WHAT TO PRODUCE ▸
Nothing but a number should be given: the count of lines in the data that include the string "computer".

DATA ▸

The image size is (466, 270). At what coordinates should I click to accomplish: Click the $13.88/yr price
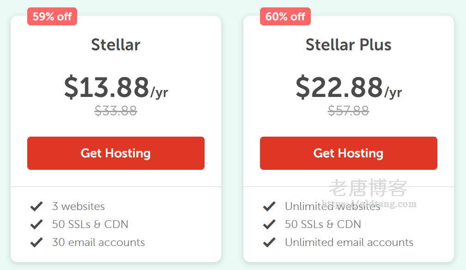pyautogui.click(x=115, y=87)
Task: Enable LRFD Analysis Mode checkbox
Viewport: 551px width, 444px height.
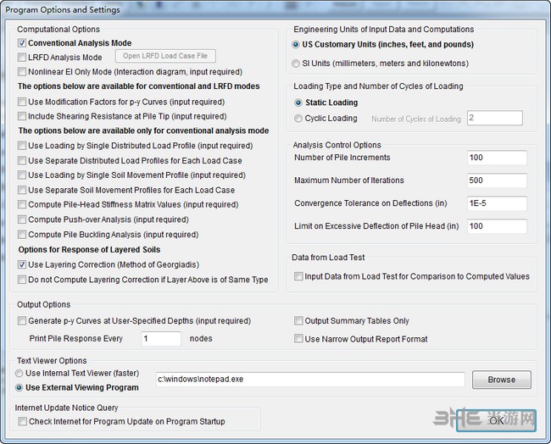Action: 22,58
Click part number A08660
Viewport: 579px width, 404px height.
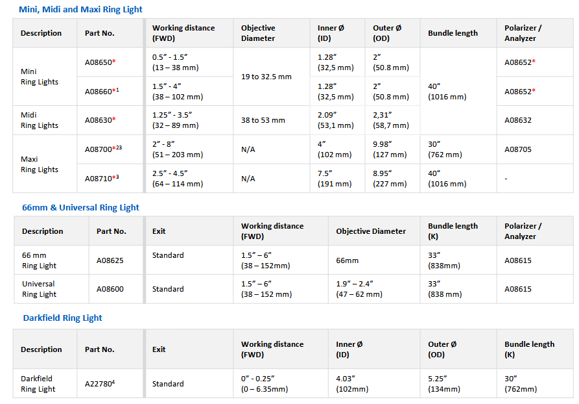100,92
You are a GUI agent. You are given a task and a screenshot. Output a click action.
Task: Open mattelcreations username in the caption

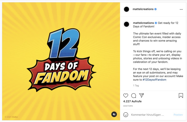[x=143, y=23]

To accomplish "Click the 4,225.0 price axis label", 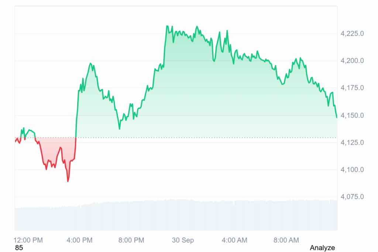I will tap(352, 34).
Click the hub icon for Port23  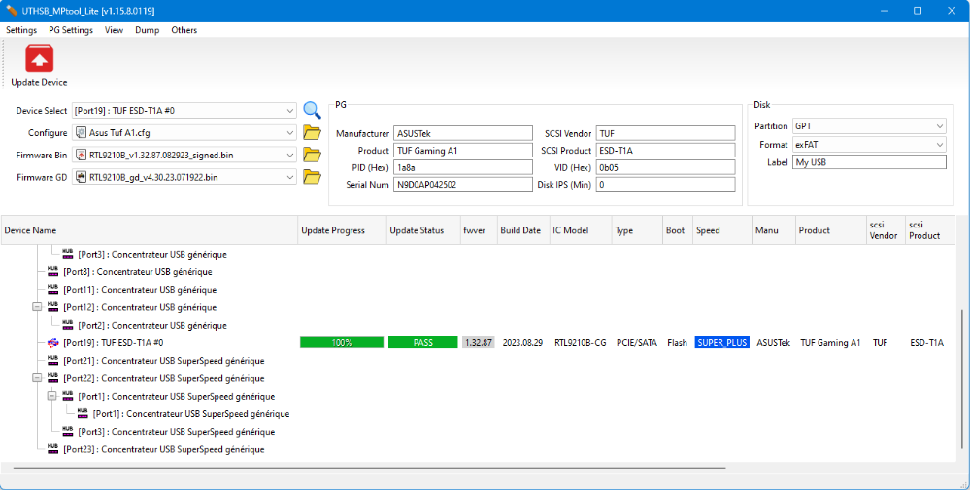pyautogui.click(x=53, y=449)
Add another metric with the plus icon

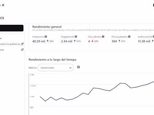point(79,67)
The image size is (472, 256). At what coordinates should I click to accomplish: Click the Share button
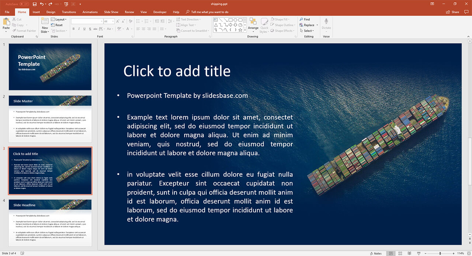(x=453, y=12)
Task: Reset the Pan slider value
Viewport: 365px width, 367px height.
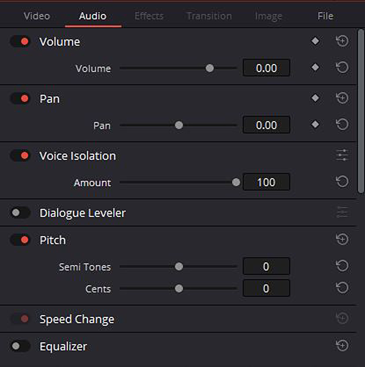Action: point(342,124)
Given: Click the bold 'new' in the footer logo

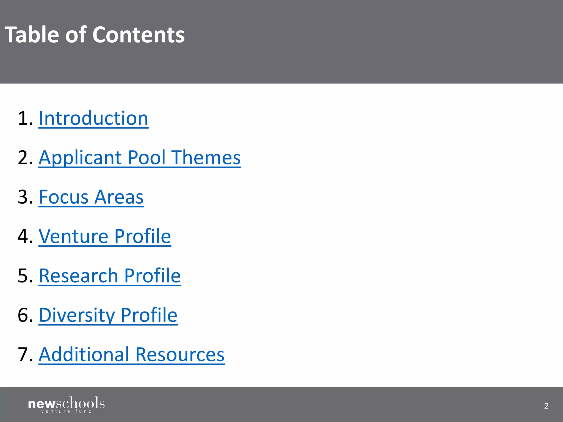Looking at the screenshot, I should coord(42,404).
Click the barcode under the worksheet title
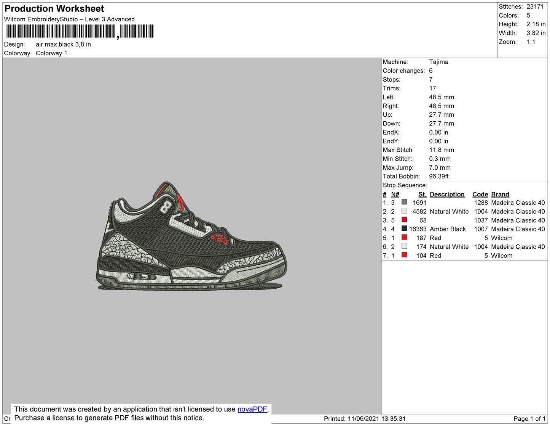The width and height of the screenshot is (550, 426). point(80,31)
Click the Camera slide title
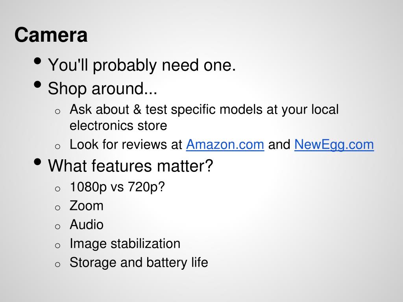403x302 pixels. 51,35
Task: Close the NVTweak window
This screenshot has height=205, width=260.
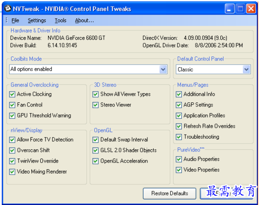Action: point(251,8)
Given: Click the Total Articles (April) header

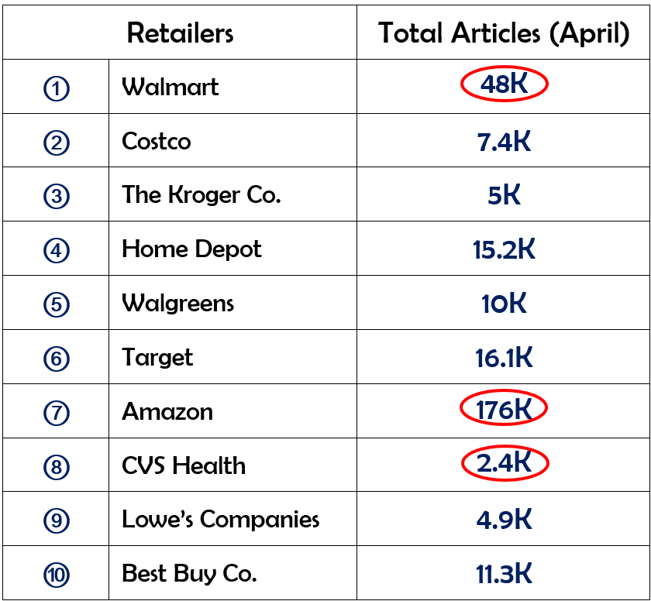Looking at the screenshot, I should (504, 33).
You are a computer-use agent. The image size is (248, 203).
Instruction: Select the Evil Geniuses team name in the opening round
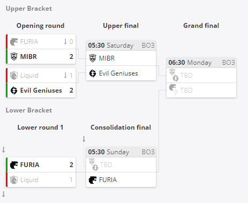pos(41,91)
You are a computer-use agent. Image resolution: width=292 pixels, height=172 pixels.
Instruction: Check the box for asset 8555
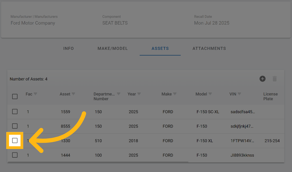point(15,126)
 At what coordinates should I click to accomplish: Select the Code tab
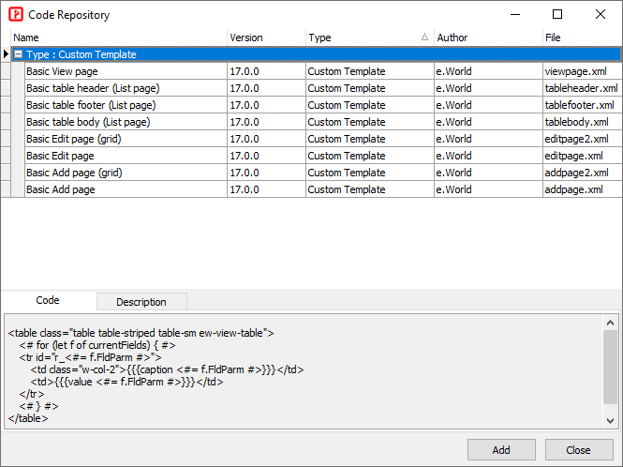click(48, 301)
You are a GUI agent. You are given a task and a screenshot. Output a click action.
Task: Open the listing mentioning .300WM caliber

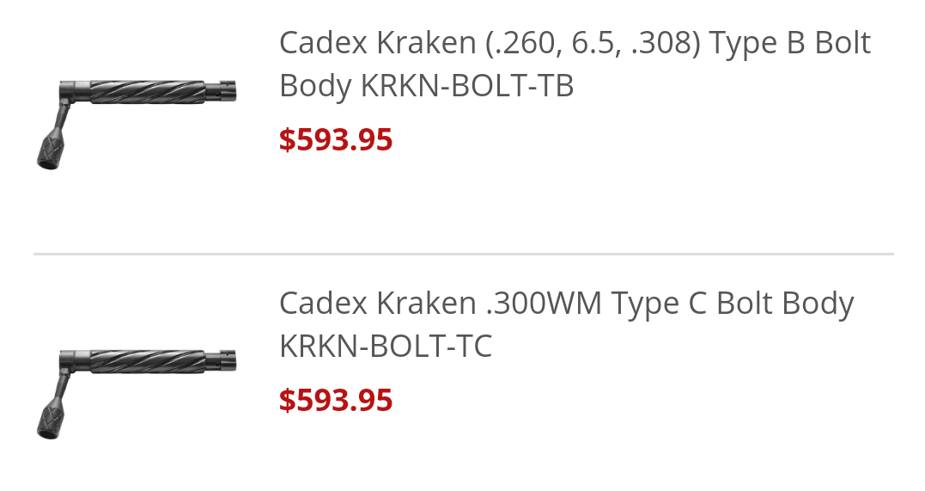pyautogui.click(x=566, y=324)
...
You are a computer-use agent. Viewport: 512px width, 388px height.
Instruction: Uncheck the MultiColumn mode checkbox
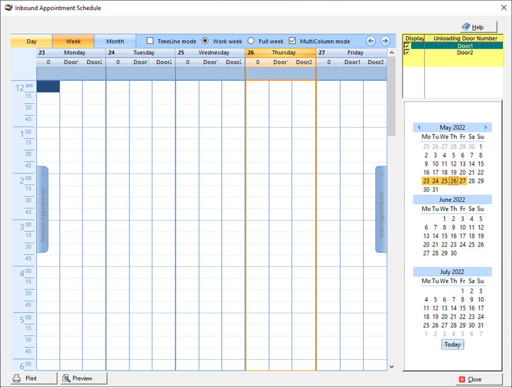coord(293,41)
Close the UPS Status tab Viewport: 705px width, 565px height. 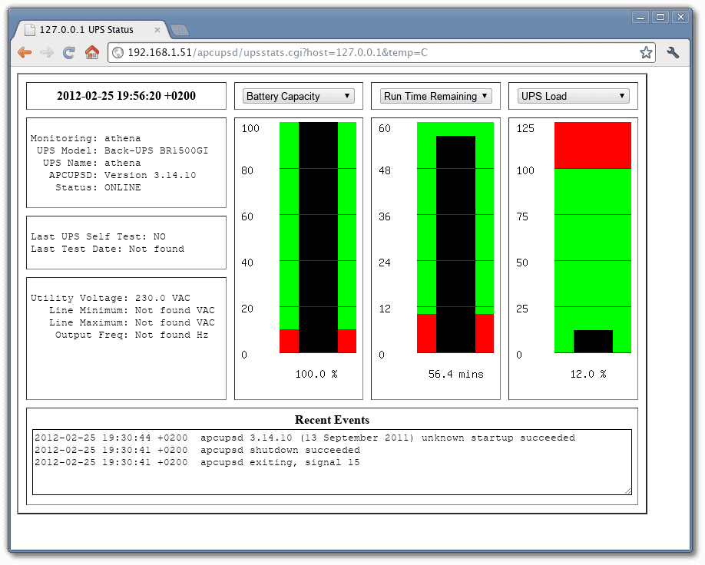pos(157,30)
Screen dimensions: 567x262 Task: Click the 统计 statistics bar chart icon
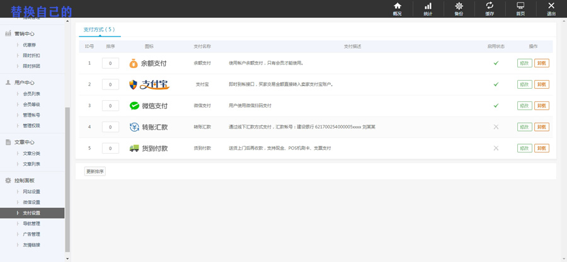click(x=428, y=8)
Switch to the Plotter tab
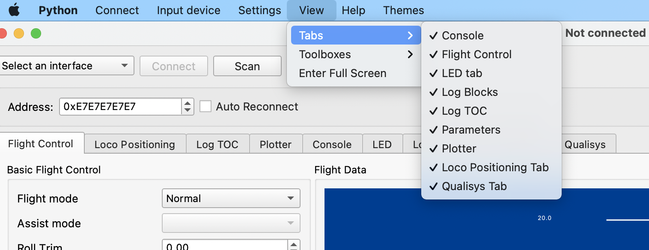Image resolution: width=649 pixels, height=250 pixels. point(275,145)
==
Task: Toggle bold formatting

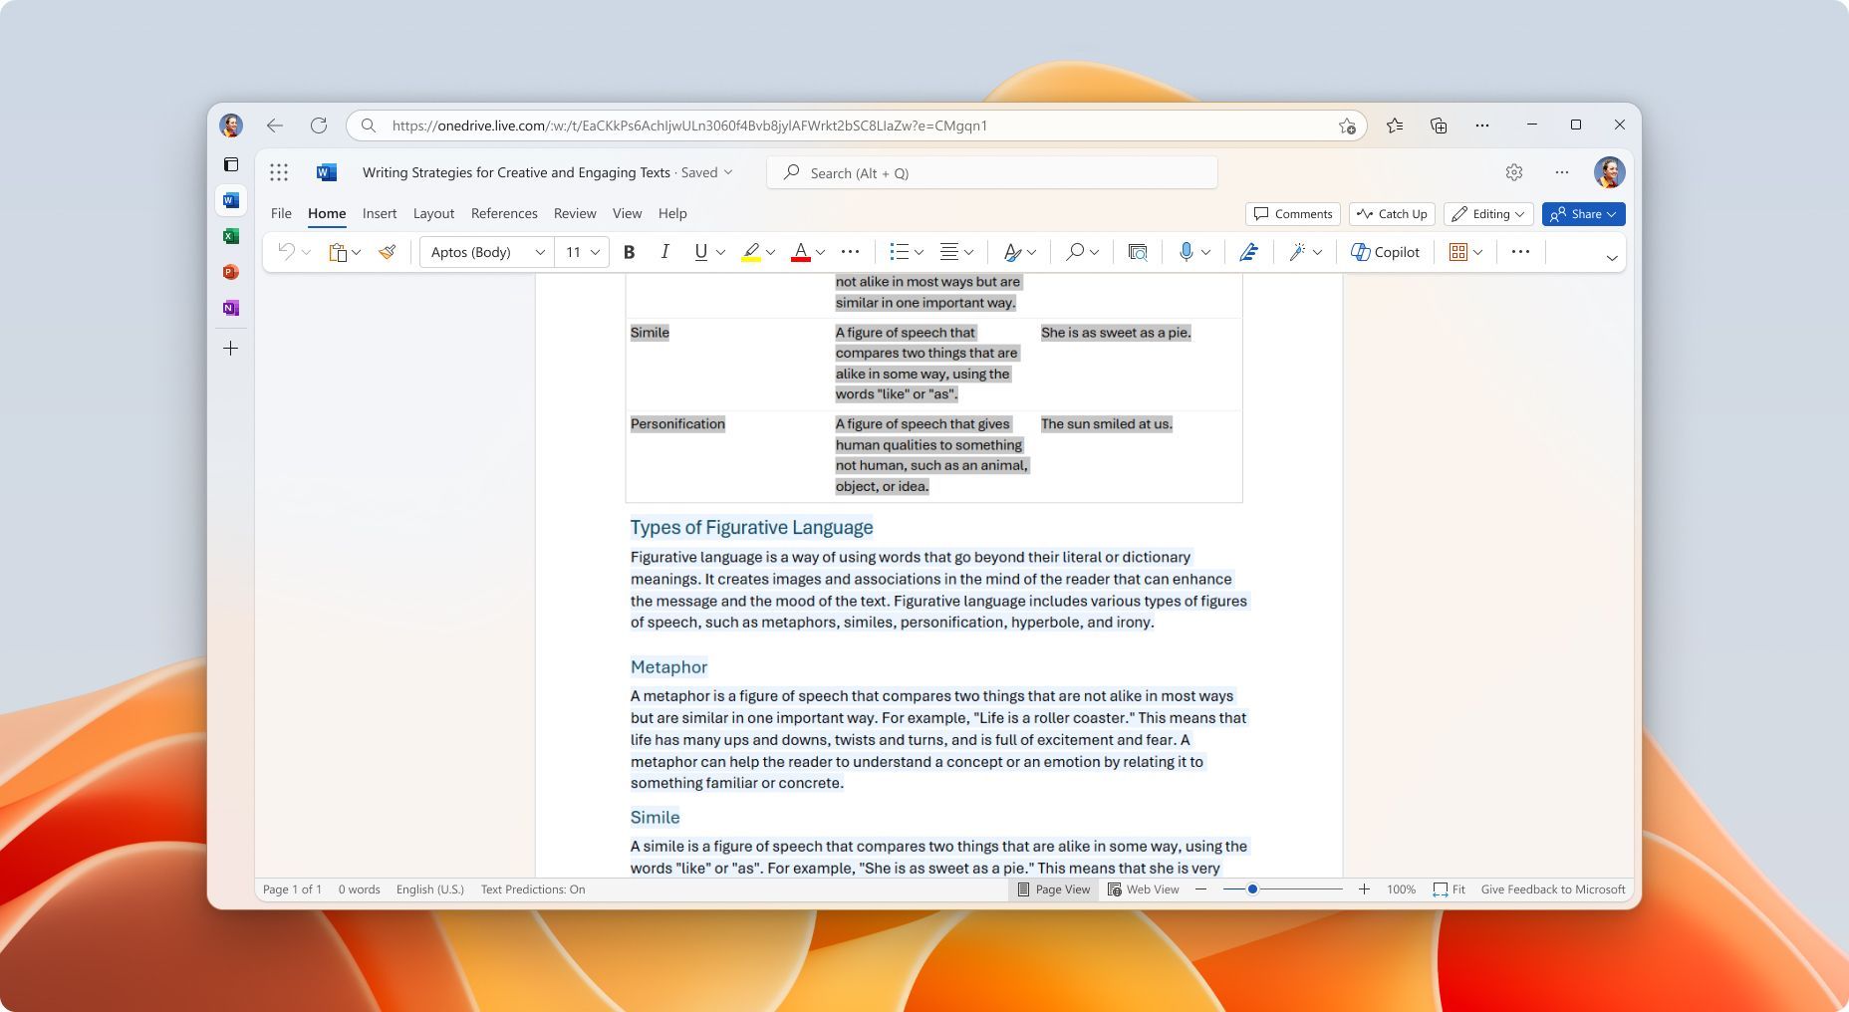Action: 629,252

YOUR RESPONSE ▸
3